Life & Culture

Crimes of the Future Film review: A surgical shocker

Viggo Mortensen stars as Crash writer/director David Cronenberg returns to the body-horror genre, depicting a grisly future where surgery is the new sex


Crimes of the Future
CERT: 18 | ★★★★✩

Jewish-Canadian writer-director and reigning king of the “body horror” genre David Cronenberg (Videodrome, The Fly, Crash) has spent his long and fruitful career grossing out and scandalising film audiences across the board.

After dipping his toe in the more mainstream side of things with A Dangerous Method in 2011 and Cosmopolis a year later, Cronenberg has finally returned to what he knows best in his first horror offering since eXistenZ more than two decades ago.

Despite sharing the title of Cronenberg’s 1970 film of the same name, Crimes of The Future is neither a remake, nor does it riff on the same themes as its predecessor.

Instead, the veteran filmmaker here delivers one of his most “out there” narratives yet.

In the future, humans no longer feel pain and have adapted to a synthetic environment with new physical transformations and mutations.

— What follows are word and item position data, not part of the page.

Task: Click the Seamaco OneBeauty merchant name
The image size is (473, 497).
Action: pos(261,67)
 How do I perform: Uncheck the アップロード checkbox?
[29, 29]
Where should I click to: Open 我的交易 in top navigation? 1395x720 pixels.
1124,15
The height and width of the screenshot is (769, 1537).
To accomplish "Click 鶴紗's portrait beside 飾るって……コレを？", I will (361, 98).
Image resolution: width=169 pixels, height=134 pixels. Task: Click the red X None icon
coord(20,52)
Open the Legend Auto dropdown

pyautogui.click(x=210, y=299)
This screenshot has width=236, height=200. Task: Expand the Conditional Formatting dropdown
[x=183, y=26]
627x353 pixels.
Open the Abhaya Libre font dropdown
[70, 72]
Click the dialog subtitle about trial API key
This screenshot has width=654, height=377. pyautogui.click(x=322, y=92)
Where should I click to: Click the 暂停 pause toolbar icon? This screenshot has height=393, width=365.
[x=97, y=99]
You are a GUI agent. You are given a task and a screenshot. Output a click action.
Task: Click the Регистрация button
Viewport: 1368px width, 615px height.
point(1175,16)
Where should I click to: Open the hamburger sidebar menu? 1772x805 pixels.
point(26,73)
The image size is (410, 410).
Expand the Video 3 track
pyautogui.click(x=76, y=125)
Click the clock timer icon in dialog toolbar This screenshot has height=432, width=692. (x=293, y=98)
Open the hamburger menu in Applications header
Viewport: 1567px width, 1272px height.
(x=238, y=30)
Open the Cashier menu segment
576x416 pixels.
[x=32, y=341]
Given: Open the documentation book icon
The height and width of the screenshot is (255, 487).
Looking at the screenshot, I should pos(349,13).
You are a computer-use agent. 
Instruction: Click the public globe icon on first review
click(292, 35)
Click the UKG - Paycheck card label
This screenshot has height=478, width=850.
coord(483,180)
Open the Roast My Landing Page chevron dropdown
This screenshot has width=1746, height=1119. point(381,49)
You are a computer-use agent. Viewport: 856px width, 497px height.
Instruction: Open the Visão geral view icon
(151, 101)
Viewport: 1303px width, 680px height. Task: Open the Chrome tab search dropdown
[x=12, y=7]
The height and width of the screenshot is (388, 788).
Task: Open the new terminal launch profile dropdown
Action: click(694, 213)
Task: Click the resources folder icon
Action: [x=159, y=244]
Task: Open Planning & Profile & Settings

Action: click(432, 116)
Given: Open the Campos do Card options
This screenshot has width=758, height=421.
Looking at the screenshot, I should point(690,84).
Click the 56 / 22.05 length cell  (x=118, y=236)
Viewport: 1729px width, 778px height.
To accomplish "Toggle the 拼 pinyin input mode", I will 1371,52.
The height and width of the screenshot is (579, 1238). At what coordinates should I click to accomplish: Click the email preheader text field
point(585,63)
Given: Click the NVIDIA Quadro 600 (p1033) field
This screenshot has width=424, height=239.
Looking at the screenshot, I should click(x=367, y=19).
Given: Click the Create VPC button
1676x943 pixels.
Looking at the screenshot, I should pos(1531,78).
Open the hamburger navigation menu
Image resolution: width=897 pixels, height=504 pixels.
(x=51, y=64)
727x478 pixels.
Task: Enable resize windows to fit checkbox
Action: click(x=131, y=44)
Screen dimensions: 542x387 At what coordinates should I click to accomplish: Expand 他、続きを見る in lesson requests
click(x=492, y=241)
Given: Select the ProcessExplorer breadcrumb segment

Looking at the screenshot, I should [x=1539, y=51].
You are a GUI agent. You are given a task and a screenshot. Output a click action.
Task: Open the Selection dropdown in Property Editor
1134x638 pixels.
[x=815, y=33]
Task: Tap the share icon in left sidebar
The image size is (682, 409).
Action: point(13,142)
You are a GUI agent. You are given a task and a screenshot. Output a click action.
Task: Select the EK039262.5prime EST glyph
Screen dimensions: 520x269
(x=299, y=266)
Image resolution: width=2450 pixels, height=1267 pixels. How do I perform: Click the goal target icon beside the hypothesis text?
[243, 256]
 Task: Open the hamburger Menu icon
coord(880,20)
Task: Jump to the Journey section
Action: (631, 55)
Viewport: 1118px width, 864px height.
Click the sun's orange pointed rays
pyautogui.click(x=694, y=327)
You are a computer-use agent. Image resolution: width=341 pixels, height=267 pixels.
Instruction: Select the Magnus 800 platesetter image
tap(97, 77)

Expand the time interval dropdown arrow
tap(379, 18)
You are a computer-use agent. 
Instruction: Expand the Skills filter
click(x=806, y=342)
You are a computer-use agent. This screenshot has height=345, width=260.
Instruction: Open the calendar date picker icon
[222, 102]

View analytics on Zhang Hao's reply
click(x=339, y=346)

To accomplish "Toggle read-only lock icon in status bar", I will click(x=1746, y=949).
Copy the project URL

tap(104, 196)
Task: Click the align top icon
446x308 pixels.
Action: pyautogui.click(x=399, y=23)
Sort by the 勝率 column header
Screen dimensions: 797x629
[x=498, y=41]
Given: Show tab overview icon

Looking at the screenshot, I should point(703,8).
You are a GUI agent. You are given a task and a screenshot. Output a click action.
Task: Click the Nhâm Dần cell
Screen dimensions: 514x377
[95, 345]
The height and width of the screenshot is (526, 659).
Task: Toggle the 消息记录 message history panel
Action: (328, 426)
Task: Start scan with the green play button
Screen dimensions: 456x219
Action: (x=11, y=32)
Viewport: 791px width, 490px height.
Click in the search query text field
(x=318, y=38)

Viggo Mortensen (The Lord of the Rings films, Green Book) is Saul Tenser, a celebrity performance artist who along with his partner Caprice (played by prolific French actor Léa Seydoux) publicly showcases the metamorphosis of his organs in avant-garde happening shows designed to satisfy the morbid fascination with surgery.

The couple find themselves entangled in a potentially deadly game when they meet with Wippet (Don McKellar) and Timlin (Kristen Stewart), two bureaucrats in charge of the National Organ Registry, an official body designed to uphold the state’s restrictions on human evolution by cataloguing newly-evolved organs.

Riffing on the same voyeuristic themes as his 1996 film Crash about a group of car-crash victims who use car accidents to express themselves sexually, Cronenberg delivers a hypnotic ode to his own back catalogue.

Granted, there doesn’t seem to be anything new here from him, but the crux of the story is that surgery is the new sex.

He takes this idea, just as he did with Crash almost three decades ago, and runs away with it. The result is a series of well-orchestrated tableaux that almost play out like scenes from an orgy which go on for far too long without ever culminating in anything beyond what was already on offer.

While Crimes of the Future makes for a welcome return to the genre for its reigning master, one can’t help but feel that more coherent and vastly superior work is being done by the likes of Cronenberg’s son Brandon (Antiviral, Possessor), who has managed to build his own cult following. Still, it’s great to have Cronenberg senior back, thriving and shocking the masses once more.